In his 1981 book, The Nine Nations of North America, Joel Garreau argues that, because of the vast differences between several parts of North America, the many national borders are irrelevant, and, that indeed, the United States and Canada are not just two nations, but nine nations. In its time, the book was hailed as a classic text on the current regionalization of North America” by American intellectuals.
Garreau’s idea that borders are essentially artificial must be taken in the proper context; they are not to be used in a sentimental sense which would make them easily appropriated by people who advocate massive immigration between nations. Quite the contrary, Garreau’s idea establishes the opposite: that in defiance of the widely-accepted idea of huge superstates encompassing many different peoples, a smaller and localized nationalism, maintaining the local character of the people is needed.
Indeed, the borders of the United States and Canada are artificial, with even less historical justification than Russia’s dominion over Siberia or China’s over its various regions.

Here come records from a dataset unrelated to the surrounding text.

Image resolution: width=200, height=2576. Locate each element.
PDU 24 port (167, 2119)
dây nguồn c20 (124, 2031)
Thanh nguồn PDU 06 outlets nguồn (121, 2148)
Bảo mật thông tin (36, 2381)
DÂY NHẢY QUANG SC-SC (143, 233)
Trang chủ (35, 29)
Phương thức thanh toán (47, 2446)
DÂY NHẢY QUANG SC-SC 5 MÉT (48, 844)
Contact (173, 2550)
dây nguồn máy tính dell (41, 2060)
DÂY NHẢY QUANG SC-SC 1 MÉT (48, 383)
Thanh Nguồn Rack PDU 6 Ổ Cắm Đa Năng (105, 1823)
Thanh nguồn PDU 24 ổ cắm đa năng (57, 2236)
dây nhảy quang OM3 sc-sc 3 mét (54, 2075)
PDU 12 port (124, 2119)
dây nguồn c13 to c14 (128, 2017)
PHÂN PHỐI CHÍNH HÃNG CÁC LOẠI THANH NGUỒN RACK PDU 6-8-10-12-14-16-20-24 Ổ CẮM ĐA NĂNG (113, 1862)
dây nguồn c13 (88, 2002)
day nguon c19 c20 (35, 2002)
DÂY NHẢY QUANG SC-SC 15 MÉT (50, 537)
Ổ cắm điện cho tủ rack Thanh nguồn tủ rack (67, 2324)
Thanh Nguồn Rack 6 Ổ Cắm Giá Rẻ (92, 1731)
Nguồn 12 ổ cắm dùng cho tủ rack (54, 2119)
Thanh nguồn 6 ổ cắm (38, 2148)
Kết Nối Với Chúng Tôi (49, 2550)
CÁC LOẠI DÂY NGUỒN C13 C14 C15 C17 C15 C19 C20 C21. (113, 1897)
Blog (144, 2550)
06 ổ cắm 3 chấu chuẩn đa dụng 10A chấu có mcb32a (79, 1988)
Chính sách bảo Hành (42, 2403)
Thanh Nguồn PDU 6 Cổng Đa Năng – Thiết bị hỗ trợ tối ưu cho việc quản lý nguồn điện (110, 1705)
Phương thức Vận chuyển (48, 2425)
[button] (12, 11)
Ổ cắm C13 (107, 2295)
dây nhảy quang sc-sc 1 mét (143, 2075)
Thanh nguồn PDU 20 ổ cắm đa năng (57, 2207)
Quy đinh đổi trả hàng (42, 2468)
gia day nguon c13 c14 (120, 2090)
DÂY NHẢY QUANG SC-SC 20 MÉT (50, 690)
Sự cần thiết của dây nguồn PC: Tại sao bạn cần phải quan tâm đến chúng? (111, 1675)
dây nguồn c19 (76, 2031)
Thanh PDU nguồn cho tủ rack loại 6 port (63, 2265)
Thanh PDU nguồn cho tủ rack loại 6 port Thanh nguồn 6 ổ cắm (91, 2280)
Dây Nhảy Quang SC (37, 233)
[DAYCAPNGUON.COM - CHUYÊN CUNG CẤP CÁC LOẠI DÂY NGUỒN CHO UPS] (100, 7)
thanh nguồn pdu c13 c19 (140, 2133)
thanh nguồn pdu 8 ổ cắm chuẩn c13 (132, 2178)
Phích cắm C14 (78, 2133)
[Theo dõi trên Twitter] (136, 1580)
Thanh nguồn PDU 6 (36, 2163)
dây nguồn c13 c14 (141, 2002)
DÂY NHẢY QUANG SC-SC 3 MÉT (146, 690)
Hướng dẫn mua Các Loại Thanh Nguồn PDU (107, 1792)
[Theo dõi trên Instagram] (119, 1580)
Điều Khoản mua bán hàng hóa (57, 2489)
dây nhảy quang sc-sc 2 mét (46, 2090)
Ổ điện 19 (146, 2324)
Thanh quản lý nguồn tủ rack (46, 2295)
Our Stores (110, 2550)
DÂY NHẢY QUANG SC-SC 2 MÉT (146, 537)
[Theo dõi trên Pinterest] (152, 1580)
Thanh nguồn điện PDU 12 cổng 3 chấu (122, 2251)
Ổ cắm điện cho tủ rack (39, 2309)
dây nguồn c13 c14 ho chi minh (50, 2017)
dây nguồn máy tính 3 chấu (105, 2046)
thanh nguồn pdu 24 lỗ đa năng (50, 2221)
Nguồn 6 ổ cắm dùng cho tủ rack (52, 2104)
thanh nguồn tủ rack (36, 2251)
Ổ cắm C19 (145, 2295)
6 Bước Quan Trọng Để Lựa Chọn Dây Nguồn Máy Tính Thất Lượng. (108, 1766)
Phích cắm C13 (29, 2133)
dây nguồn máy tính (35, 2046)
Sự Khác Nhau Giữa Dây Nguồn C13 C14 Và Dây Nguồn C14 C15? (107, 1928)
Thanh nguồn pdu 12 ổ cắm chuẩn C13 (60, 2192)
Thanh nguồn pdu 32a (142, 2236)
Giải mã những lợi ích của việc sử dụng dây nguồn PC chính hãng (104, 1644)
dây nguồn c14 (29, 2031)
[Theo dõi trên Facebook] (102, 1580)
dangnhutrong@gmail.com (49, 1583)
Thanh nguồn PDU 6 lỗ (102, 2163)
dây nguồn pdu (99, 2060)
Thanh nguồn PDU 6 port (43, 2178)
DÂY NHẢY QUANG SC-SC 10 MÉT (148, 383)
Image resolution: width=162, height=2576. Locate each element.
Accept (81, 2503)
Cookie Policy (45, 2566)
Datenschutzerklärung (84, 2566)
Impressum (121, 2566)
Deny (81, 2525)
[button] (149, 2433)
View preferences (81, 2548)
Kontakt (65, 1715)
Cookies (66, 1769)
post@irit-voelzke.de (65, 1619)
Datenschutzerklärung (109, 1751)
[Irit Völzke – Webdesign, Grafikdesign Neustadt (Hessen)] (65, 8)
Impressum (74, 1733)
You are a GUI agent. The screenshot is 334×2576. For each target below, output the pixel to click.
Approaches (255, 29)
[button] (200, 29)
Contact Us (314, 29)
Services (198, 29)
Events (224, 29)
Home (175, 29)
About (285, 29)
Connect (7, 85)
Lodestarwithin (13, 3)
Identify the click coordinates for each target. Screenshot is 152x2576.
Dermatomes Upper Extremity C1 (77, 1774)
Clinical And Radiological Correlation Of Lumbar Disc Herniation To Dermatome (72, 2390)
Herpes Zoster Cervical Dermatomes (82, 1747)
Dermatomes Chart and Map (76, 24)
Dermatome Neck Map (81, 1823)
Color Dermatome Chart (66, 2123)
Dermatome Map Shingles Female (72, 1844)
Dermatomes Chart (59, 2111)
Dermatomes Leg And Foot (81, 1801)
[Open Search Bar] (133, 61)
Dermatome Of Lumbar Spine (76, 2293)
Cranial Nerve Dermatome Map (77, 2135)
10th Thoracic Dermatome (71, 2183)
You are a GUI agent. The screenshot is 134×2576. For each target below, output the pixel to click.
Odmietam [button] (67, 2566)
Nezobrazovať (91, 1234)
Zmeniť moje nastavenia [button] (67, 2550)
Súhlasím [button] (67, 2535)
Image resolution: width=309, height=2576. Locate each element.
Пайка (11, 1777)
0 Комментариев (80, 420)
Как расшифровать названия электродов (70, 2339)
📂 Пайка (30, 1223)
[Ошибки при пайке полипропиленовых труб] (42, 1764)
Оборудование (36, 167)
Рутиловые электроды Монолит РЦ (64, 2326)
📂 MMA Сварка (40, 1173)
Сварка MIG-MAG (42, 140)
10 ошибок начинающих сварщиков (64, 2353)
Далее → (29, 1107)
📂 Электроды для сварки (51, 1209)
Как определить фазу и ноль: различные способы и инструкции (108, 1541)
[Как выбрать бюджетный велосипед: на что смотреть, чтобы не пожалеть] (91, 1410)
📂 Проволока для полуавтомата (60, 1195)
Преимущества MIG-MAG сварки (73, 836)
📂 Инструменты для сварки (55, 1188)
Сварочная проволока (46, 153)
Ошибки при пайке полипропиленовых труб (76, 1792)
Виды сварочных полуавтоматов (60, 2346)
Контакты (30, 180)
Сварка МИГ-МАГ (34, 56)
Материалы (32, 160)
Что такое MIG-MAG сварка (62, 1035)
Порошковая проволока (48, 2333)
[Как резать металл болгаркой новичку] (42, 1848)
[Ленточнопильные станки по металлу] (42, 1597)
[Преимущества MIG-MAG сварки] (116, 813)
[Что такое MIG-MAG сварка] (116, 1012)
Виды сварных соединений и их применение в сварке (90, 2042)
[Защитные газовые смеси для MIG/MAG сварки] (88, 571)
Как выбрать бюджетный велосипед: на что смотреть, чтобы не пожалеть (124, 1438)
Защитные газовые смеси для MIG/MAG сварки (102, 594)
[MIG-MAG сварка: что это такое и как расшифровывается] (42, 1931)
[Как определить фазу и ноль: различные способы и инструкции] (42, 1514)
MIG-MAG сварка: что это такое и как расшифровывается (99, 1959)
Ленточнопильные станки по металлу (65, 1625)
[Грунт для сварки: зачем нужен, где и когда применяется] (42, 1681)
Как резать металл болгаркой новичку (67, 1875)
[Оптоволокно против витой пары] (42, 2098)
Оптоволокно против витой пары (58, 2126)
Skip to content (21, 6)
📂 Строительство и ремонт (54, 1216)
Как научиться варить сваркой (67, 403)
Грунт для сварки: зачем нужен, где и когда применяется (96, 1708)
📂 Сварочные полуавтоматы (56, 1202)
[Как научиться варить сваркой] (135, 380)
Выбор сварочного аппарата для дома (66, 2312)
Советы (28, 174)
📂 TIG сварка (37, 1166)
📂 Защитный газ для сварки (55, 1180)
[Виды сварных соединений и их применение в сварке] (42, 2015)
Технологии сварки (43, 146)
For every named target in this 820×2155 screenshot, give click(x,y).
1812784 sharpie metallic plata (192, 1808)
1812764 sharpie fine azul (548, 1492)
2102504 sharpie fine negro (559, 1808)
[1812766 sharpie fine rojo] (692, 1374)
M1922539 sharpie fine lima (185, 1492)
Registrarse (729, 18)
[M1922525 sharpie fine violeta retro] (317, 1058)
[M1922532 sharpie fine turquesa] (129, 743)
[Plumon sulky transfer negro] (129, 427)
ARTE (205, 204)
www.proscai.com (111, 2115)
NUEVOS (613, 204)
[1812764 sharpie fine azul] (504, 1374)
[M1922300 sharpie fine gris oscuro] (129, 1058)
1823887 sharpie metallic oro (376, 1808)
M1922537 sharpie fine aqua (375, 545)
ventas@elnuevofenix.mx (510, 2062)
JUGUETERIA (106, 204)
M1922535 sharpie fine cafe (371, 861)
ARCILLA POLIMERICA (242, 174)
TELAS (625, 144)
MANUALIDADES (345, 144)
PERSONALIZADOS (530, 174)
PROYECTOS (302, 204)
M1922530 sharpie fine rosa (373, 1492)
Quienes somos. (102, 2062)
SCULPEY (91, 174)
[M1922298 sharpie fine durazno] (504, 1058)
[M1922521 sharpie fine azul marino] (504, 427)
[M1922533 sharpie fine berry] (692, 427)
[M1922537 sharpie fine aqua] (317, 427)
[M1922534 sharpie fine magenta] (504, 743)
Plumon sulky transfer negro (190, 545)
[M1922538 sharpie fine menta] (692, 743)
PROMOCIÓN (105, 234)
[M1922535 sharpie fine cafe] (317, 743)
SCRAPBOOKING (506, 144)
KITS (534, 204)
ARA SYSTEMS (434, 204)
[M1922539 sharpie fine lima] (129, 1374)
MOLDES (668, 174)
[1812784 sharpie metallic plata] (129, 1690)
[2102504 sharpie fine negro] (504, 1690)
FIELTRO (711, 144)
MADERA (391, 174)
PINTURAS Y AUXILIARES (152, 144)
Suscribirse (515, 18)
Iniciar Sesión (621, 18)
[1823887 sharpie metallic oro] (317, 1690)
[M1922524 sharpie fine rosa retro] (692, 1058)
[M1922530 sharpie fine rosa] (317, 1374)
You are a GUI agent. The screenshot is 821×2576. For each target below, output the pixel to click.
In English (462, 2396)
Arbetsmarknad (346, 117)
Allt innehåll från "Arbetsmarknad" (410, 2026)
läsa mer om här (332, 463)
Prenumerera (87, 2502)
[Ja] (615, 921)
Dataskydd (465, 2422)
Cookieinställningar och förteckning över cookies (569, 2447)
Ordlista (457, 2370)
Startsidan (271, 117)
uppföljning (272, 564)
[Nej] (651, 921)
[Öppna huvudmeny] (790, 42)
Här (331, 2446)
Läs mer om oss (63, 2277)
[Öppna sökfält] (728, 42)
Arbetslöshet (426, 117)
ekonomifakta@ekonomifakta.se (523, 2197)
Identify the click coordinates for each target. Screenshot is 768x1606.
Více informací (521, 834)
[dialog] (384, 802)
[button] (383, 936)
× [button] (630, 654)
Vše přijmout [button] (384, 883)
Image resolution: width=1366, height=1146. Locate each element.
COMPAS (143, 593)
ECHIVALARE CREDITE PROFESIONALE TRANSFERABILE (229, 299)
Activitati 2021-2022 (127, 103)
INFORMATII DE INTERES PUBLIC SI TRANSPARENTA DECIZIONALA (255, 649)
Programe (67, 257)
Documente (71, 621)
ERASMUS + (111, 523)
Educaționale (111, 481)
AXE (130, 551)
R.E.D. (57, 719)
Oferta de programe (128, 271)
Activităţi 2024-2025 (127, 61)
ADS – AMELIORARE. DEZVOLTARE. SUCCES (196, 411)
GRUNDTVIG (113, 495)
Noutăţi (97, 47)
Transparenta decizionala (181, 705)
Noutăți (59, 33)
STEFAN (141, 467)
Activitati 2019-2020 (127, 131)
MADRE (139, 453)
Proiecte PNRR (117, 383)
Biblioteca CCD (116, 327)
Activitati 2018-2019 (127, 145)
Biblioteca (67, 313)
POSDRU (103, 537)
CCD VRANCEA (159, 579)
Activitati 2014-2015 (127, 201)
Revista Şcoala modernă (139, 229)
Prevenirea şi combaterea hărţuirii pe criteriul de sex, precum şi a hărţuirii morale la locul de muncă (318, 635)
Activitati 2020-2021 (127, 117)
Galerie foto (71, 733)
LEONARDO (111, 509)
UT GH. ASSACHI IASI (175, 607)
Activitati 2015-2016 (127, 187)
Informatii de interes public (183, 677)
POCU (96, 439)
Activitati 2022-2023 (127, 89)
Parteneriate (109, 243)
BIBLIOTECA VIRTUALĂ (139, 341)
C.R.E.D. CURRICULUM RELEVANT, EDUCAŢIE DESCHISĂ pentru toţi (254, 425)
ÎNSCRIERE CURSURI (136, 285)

In the case of the latter, Russia permits certain areas to form autonomous republics, many of which have the limited right of nullification, or the right to enact legislation at odds with the federal constitution. China allows some autonomy in its outer regions by designating them as “autonomous regions”. The United States was formed by the westward expansion of the Federal Government, incorporating land formerly belonging to the Red Indians into the newly-formed nation.